Guiné 63/74 - P8471: Ser solidário (109): Grupo de sapadores ao serviço de uma ONG continuam a picar a terra na Guiné-Bissau em busca de minas e armadilhas (José Teixeira)

José Teixeira e seus filhos Joana e Tiago com o grupo de sapadores que estavam no Cantanhez a levantar minas e armadilhas.

O Dr. Tiago Teixeira com um grupo de crianças da Guiné, para quem a guerra já faz parte da história.
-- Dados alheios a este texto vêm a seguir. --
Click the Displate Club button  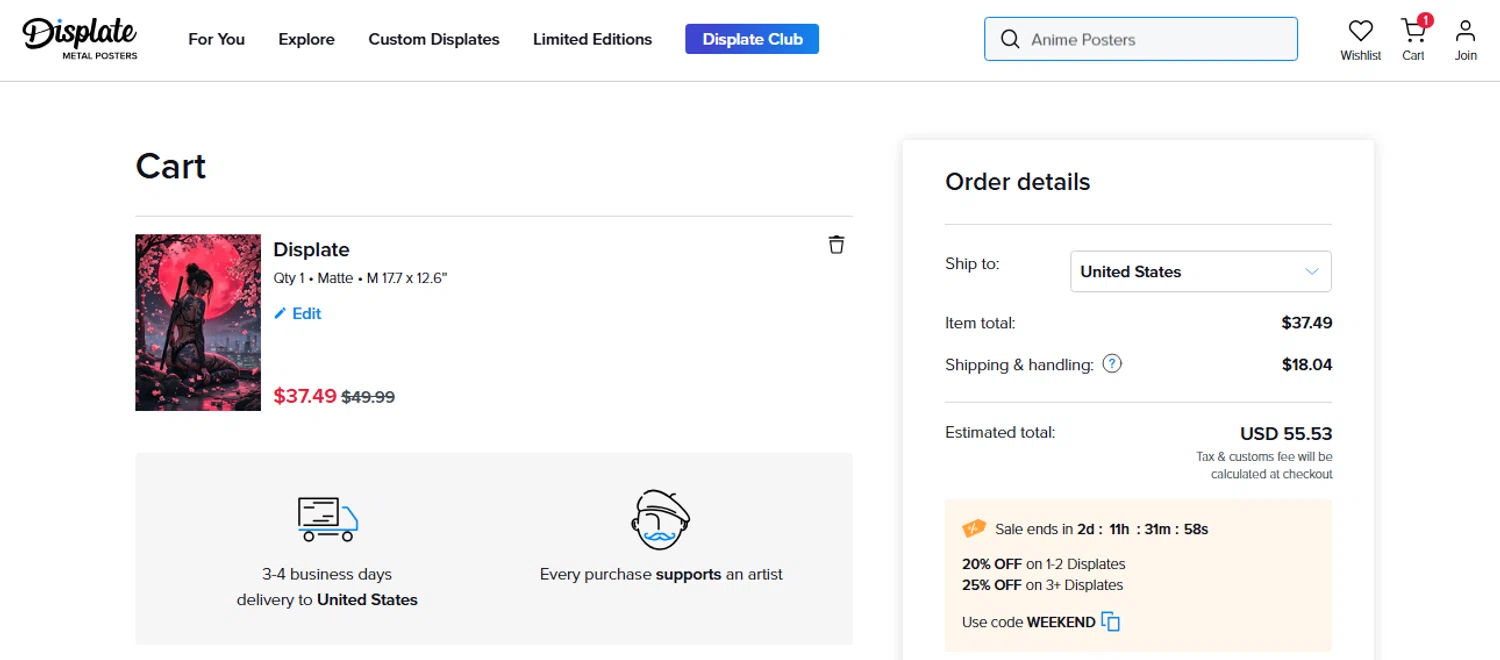(x=752, y=40)
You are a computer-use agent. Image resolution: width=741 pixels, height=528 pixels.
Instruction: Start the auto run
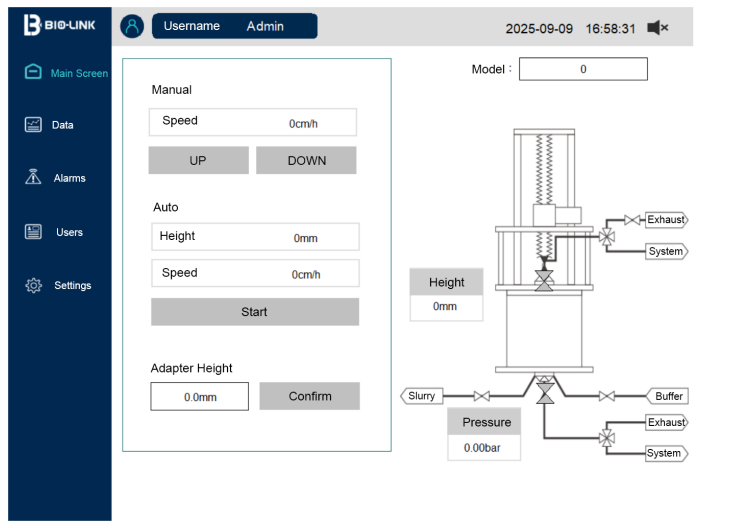[x=254, y=312]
1. Mensagem de José Teixeira* (ex-1.º Cabo Enf.º da CCAÇ 2381, Buba, Quebo, Mampatá e Empada, 1968/70), com data de 9 de Maio de 2011:

Caríssimos amigos editores
Junto um artigo sobre os perigos das minas e armadilhas semeadas no tempo da guerra que continuam a sua triste façanha de matar vidas.

Abraço fraterno
Zé Teixeira


Conjunto de granadas levantadas durante uma semana no Cantanhez.


MINAS E ARMADILHAS

A morte provocada por minas e armadilhas ainda espreita na Guiné-Bissau.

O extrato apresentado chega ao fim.